Restating the data exactly is the whole task.

====

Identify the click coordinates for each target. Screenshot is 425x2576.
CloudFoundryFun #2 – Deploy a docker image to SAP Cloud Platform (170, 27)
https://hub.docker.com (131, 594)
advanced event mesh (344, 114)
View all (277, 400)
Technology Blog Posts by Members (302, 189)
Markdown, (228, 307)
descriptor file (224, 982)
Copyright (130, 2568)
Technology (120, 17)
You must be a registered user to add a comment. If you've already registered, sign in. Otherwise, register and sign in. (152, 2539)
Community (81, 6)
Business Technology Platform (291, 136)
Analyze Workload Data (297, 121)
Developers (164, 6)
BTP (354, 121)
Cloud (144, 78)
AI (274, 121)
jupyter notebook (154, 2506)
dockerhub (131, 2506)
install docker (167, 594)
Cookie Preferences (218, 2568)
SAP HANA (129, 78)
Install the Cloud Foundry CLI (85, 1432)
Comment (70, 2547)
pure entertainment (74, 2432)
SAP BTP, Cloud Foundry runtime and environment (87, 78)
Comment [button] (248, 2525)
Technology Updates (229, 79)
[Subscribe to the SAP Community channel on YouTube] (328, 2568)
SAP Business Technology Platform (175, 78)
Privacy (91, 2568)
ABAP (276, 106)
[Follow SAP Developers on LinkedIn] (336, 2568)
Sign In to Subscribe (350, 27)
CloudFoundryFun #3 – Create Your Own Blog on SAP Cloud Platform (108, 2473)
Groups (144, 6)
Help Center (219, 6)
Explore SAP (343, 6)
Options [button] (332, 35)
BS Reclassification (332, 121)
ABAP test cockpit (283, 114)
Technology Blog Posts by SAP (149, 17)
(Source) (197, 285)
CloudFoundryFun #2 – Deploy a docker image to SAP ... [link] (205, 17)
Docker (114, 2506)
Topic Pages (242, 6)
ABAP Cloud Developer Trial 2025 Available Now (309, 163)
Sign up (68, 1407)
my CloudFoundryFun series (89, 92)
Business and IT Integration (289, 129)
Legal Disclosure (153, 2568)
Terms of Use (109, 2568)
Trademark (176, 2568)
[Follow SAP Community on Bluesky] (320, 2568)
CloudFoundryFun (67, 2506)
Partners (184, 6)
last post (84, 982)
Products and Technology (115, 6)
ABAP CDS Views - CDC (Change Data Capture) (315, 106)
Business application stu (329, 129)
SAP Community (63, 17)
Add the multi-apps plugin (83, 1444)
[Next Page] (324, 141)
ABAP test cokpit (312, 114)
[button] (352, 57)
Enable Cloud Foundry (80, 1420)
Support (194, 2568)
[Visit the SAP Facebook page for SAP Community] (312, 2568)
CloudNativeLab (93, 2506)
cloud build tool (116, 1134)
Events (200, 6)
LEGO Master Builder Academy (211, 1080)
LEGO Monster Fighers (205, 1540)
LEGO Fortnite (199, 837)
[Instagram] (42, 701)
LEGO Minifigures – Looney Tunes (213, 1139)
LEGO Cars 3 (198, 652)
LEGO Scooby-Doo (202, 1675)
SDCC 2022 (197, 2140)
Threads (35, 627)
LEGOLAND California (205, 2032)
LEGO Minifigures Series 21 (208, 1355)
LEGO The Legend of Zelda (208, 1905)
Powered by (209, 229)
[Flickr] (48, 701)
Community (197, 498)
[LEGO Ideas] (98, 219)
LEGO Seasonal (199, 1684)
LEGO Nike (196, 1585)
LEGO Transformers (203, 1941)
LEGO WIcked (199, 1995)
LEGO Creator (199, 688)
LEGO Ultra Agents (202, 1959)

====

* _Response to this task_:
Identify the click coordinates for each target. Screenshot is 425x2576.
CloudFoundryFun #2 – Deploy a docker image to SAP Cloud Platform (170, 27)
https://hub.docker.com (131, 594)
advanced event mesh (344, 114)
View all (277, 400)
Technology Blog Posts by Members (302, 189)
Markdown, (228, 307)
descriptor file (224, 982)
Copyright (130, 2568)
Technology (120, 17)
You must be a registered user to add a comment. If you've already registered, sign in. Otherwise, register and sign in. (152, 2539)
Community (81, 6)
Business Technology Platform (291, 136)
Analyze Workload Data (297, 121)
Developers (164, 6)
BTP (354, 121)
Cloud (144, 78)
AI (274, 121)
jupyter notebook (154, 2506)
dockerhub (131, 2506)
install docker (167, 594)
Cookie Preferences (218, 2568)
SAP HANA (129, 78)
Install the Cloud Foundry CLI (85, 1432)
Comment (70, 2547)
pure entertainment (74, 2432)
SAP BTP, Cloud Foundry runtime and environment (87, 78)
Comment [button] (248, 2525)
Technology Updates (229, 79)
[Subscribe to the SAP Community channel on YouTube] (328, 2568)
SAP Business Technology Platform (175, 78)
Privacy (91, 2568)
ABAP (276, 106)
[Follow SAP Developers on LinkedIn] (336, 2568)
Sign In to Subscribe (350, 27)
CloudFoundryFun #3 – Create Your Own Blog on SAP Cloud Platform (108, 2473)
Groups (144, 6)
Help Center (219, 6)
Explore SAP (343, 6)
Options [button] (332, 35)
BS Reclassification (332, 121)
ABAP test cockpit (283, 114)
Technology Blog Posts by SAP (149, 17)
(Source) (197, 285)
CloudFoundryFun #2 – Deploy a docker image to SAP ... [link] (205, 17)
Docker (114, 2506)
Topic Pages (242, 6)
ABAP Cloud Developer Trial 2025 Available Now (309, 163)
Sign up (68, 1407)
my CloudFoundryFun series (89, 92)
Business and IT Integration (289, 129)
Legal Disclosure (153, 2568)
Terms of Use (109, 2568)
Trademark (176, 2568)
[Follow SAP Community on Bluesky] (320, 2568)
CloudFoundryFun (67, 2506)
Partners (184, 6)
last post (84, 982)
Products and Technology (115, 6)
ABAP CDS Views - CDC (Change Data Capture) (315, 106)
Business application stu (329, 129)
SAP Community (63, 17)
Add the multi-apps plugin (83, 1444)
[Next Page] (324, 141)
ABAP test cokpit (312, 114)
[button] (352, 57)
Enable Cloud Foundry (80, 1420)
Support (194, 2568)
[Visit the SAP Facebook page for SAP Community] (312, 2568)
CloudNativeLab (93, 2506)
cloud build tool (116, 1134)
Events (200, 6)
LEGO Master Builder Academy (211, 1080)
LEGO Monster Fighers (205, 1540)
LEGO Fortnite (199, 837)
[Instagram] (42, 701)
LEGO Minifigures – Looney Tunes (213, 1139)
LEGO Cars 3 (198, 652)
LEGO Scooby-Doo (202, 1675)
SDCC 2022 (197, 2140)
Threads (35, 627)
LEGOLAND California (205, 2032)
LEGO Minifigures Series 21 (208, 1355)
LEGO The Legend of Zelda (208, 1905)
Powered by (209, 229)
[Flickr] (48, 701)
Community (197, 498)
[LEGO Ideas] (98, 219)
LEGO Seasonal (199, 1684)
LEGO Nike (196, 1585)
LEGO Transformers (203, 1941)
LEGO WIcked (199, 1995)
LEGO Creator (199, 688)
LEGO Ultra Agents (202, 1959)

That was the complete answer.